By Shaista Gohir, CEO of Muslim Women's Network UK
On 13th June 2024, Muslim Women’s Network UK (MWNUK) helped to facilitate a meeting in Birmingham’s Yardley constituency with a group of Muslim women to discuss Muslim women’s safety with Jess Phillips MP and the Shadow Home Secretary Yvette Cooper MP. As a charity, one of our objectives is to provide Muslim women with opportunities to contribute to decision-making processes that will allow their needs to be better met.
Muslim women are not reporting hate crimes to the police or through the few third-party Islamophobia reporting helplines due to their lack of community reach.

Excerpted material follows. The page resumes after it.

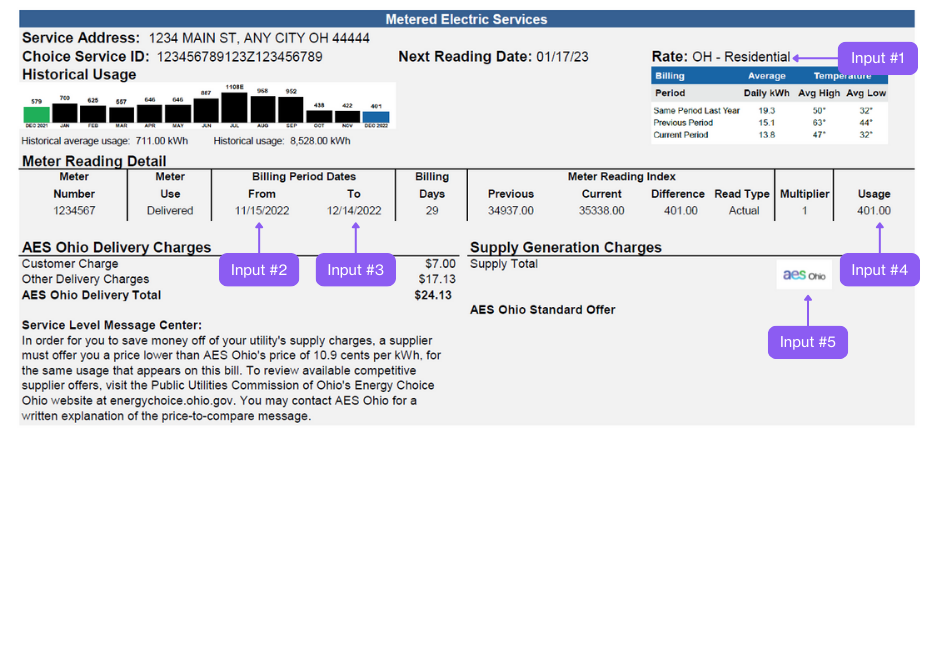932x646 pixels.
Task: Select the Read Type cell showing Actual
Action: [x=742, y=211]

Muslim women expressed their deep concerns about the rise in hate crimes, particularly anti-Muslim prejudice, and the government's inaction to address it or engage with Muslim women despite their much higher vulnerability to Islamophobia, concerns which I have raised in parliament. I therefore appreciate that Yvette Cooper has taken the time to meet with Muslim women to listen to their views. I also welcomed her commitment to challenge discrimination and prejudice and to develop a new hate crime strategy through a consultative process, ensuring everyone has the opportunity to help shape it.
Police hate crime data, feedback from our members, and these discussions reveal that Muslim women are not reporting hate crimes to the police or through the few third-party Islamophobia reporting helplines due to their lack of community reach. Consequently, the true scale of anti-Muslim hate crime is not being captured, leading to inadequate policy responses to address the issue. More mechanisms are needed to report through local trusted reporting hubs that can be fed into regional and national databases to ensure incidents are recorded to reveal patterns and hotspots as well as providing consistency in data collection.

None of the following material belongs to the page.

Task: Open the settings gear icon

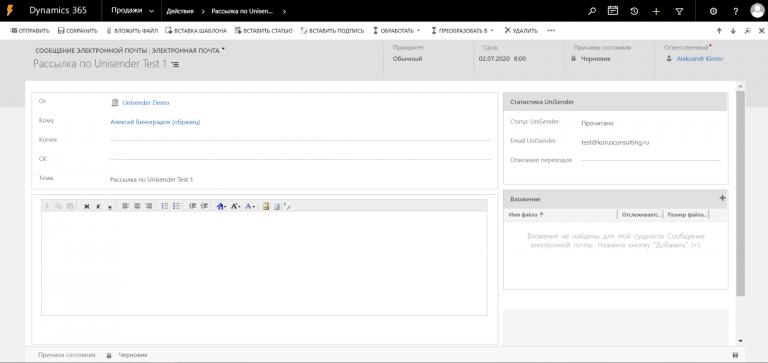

The words of public figures, such as politicians and those with large social media followings, can have real-life consequences, leading others to subject minorities to verbal and physical abuse.
I also acknowledge Metropolitan Police Chief Sir Mark Rowley's comments on the gaps in hate crime law. I fully support his recommendation to close the current loophole that allows individuals to incite racial and religious hatred without consequence because they avoid being threatening or abusive. As we have seen, the words of public figures, such as politicians and those with large social media followings, can have real-life consequences, leading others to subject minorities to verbal and physical abuse. It is often Muslim women who bear the brunt of this.
During the meeting, violence against women and girls was also discussed, highlighting the higher rates of domestic homicides among minority ethnic women. The Shadow Home Secretary was urged to hold an inquiry to uncover the contributing factors, with the aim of making recommendations for government departments, frontline services, and the charity sector. I hope other political parties will also come forward to speak directly with MWNUK and Muslim women to better understand the issues, and ultimately commit to robustly tackling anti-Muslim prejudice, hate crime and domestic abuse.
This wording of this article has been from Muslim Women's Network UK media statement released on 14 June 2024.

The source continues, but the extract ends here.